Stored dataset rows
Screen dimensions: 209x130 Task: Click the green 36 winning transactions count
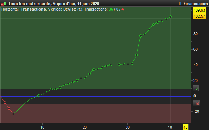tap(111, 9)
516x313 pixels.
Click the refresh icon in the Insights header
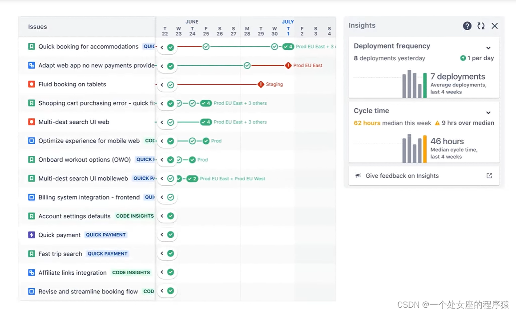pyautogui.click(x=481, y=26)
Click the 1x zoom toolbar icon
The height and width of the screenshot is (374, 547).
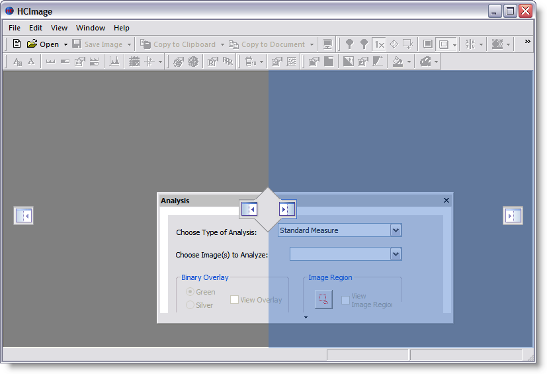click(379, 44)
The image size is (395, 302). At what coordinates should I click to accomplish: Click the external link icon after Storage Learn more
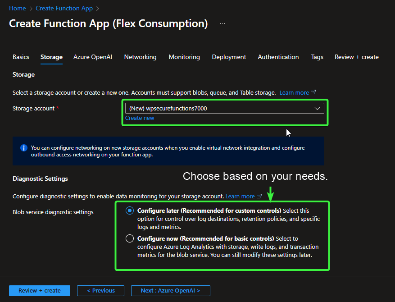coord(313,92)
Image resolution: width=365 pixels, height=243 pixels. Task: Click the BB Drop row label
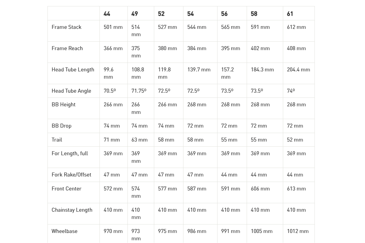[61, 126]

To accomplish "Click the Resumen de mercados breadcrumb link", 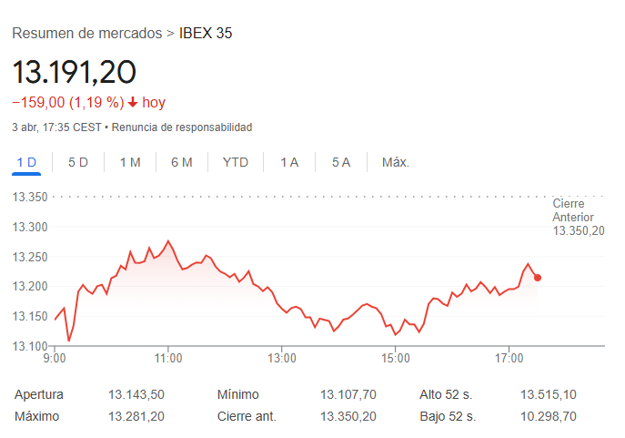I will coord(86,33).
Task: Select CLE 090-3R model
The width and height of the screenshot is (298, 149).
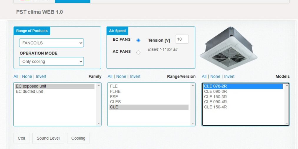Action: 215,92
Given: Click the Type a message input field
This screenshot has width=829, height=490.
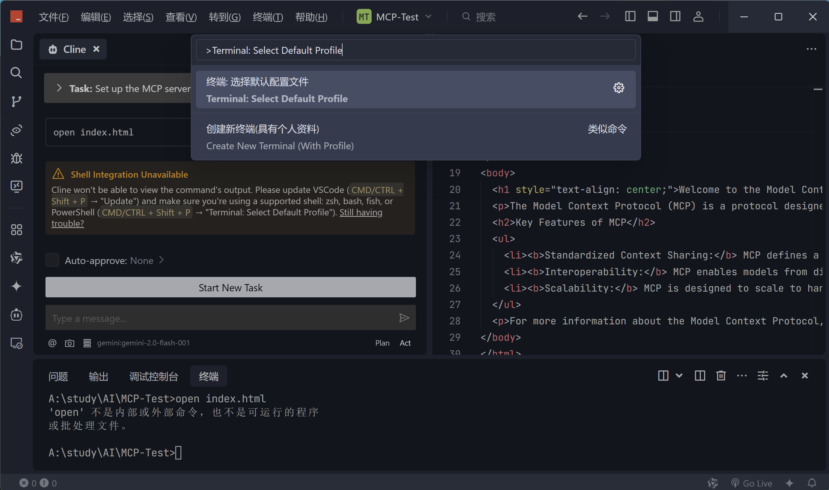Looking at the screenshot, I should pos(221,318).
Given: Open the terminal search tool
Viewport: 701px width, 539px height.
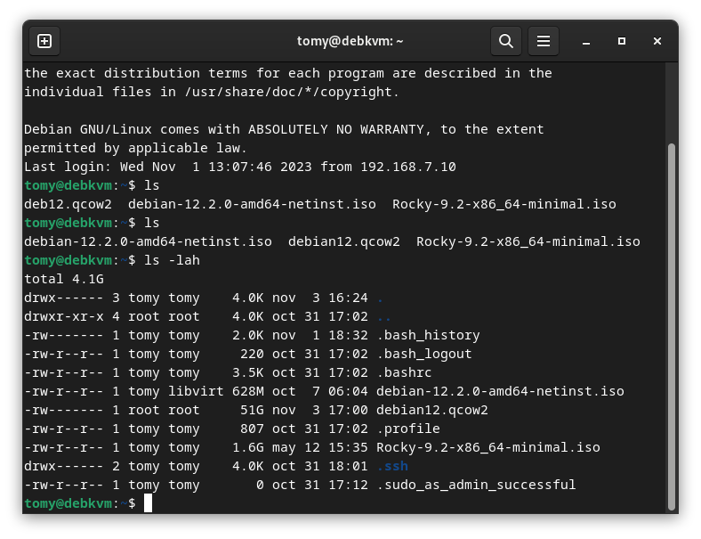Looking at the screenshot, I should (x=505, y=41).
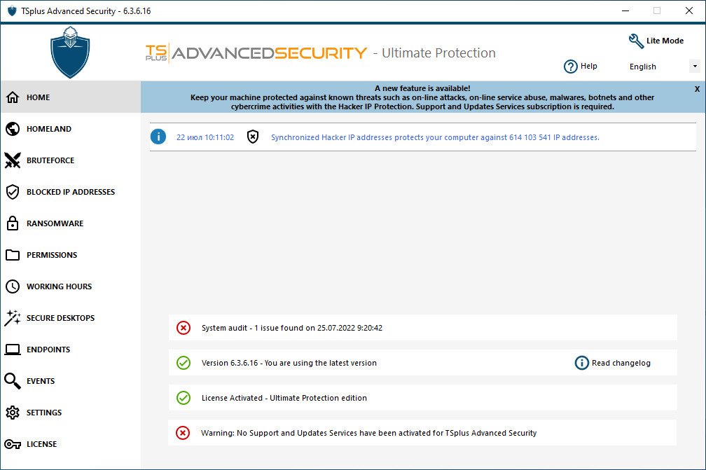Click the Lite Mode wrench icon

point(636,41)
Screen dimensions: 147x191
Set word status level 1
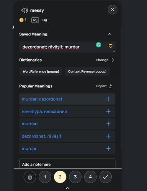(45, 177)
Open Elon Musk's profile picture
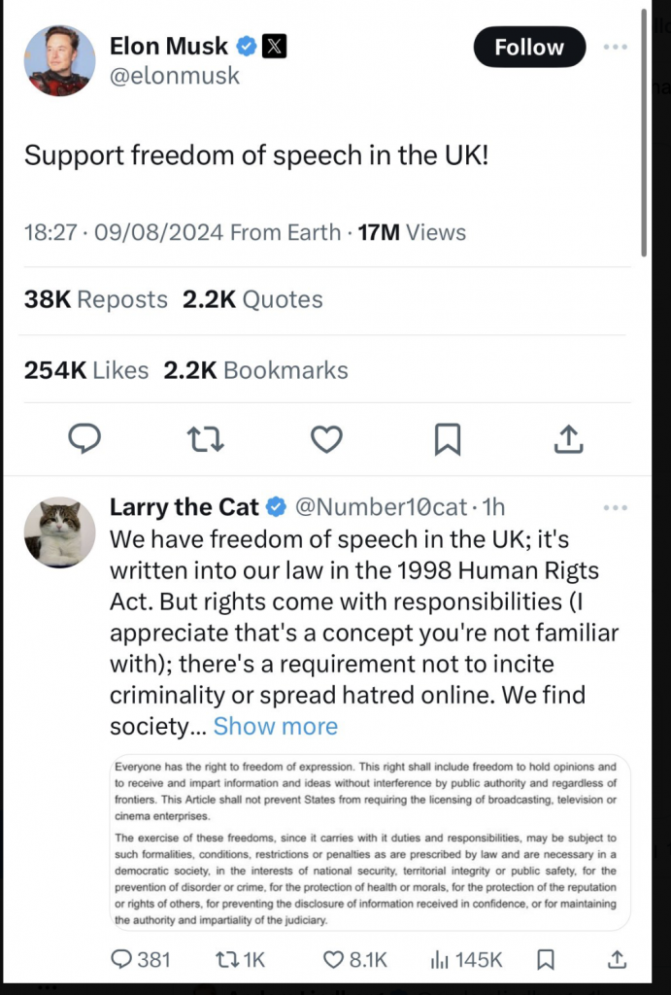This screenshot has height=995, width=671. (x=59, y=60)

[STATED TASK] Duplicate the rows from the line containing "Given: Open the terminal search tool" through the end of the rows, leaving out the pictures.

[SOLUTION TO THE EXERCISE]
Given: Open the terminal search tool
Viewport: 701px width, 539px height.
Looking at the screenshot, I should (x=505, y=41).
Click the Lite Mode wrench icon

point(636,41)
Screen dimensions: 147x191
Set word status level 1
(45, 177)
Open Elon Musk's profile picture
This screenshot has height=995, width=671. (x=59, y=60)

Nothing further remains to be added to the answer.